Bevis Marks is the oldest Jewish house of worship in London, established by the Sephardic Jews in 1698. At that time the worshipers met in a small synagogue in Cree Church lane; but the considerable influx of Jews made it necessary to obtain other and commodious quarters. Accordingly a committee was appointed, and in 1699 signed a contract with Joseph Avis, a Quaker, for the construction of a building. That same year the committee leased a tract of land at Plough Yard, in Bevis Marks,

 

The structure was completed and dedicated in 1702, and, with the exception of the roof, which was destroyed by fire in 1738, and repaired in 1749, is today as it was 200 years ago. In the interior decorations and arrangement the influence of the great Amsterdam synagogue of 1677 is apparent.
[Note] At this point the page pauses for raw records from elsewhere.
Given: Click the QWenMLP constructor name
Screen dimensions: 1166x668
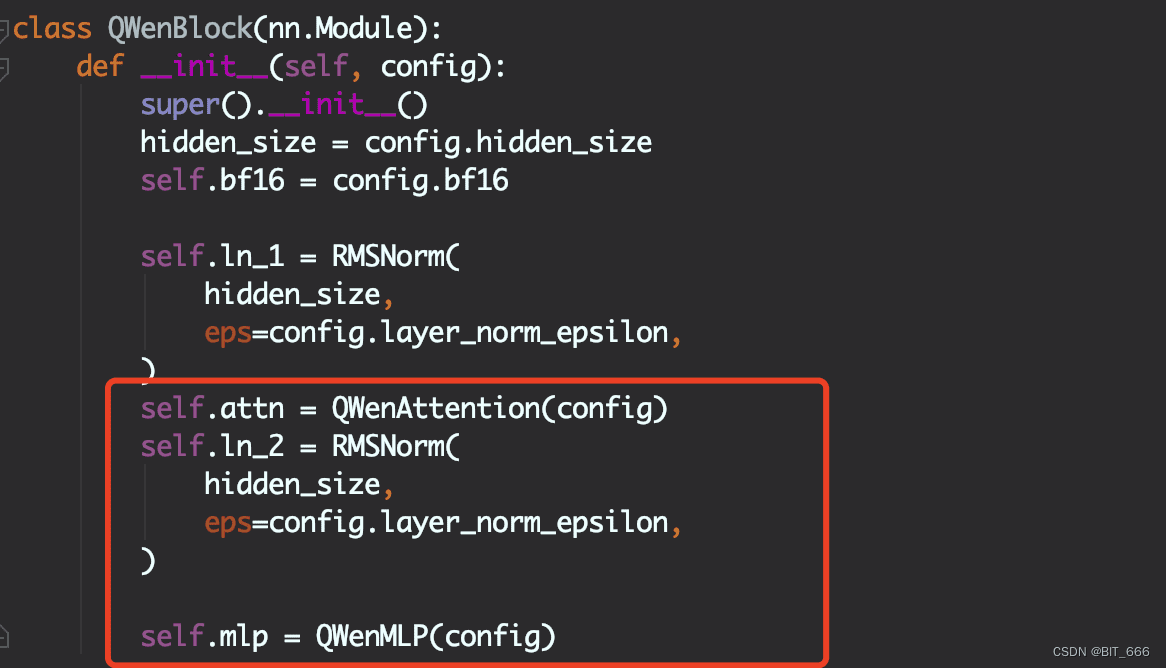Looking at the screenshot, I should [372, 636].
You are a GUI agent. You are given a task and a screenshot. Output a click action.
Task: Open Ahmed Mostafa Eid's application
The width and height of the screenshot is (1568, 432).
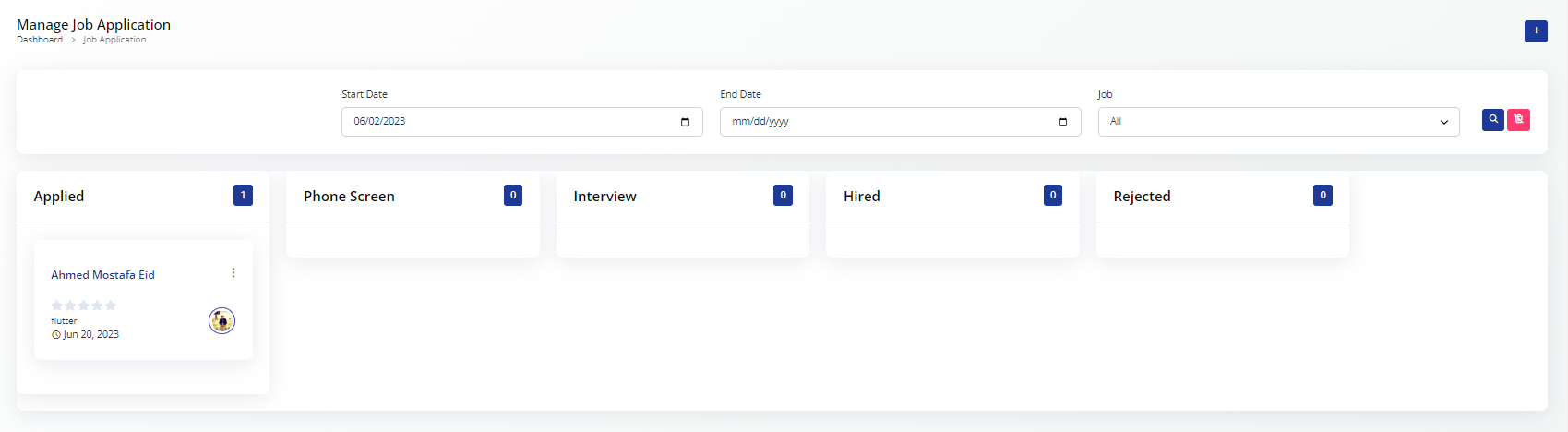(102, 275)
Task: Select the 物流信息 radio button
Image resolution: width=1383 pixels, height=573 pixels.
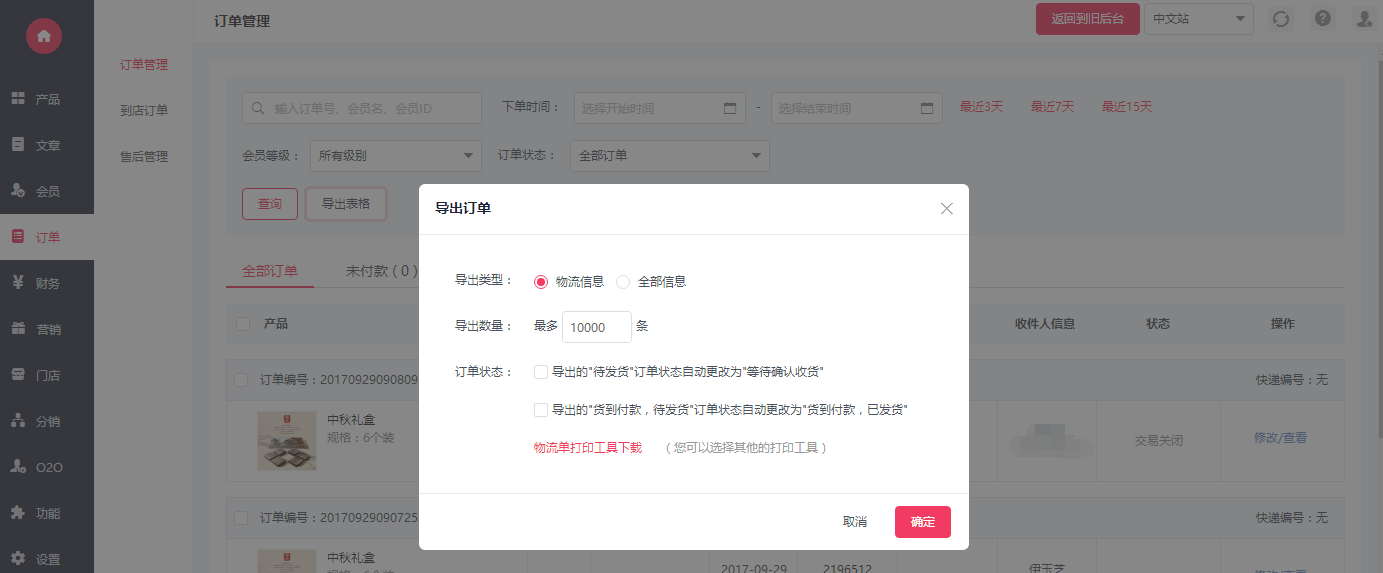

In 1747 Benjamin Mendes da Costa bought the lease of the ground on which the building stood, and presented it to the congregation.

 

The Bevis Marks Synagogue was for more than a century the religious center of the Anglo-Jewish world, and served as a clearinghouse for congregational and individual troubles all the world over; e.g., the appeal of the Jamaican Jews for a reduction in taxation (1736); the internecine quarrel among the Barbados Jews (1753); and the aiding of seven-year-old Moses de Paz, who escaped from Gibraltar in 1777 to avoid an enforced conversion.

 

The synagogue formed the center of the Sephardic community of London till the foundation of the Bryanstone Street Synagogue, in 1866, after which the attendance at the functions declined so much that in 1886 the "yeidim" contemplated selling the ground and the building; but a Bevis Marks Anti-Demolition League was founded, under the auspices of H. Guedalla and A. H. Newman, and the proposed demolition was given up. The synagogue held its bicentenary celebration with great pomp in 1901.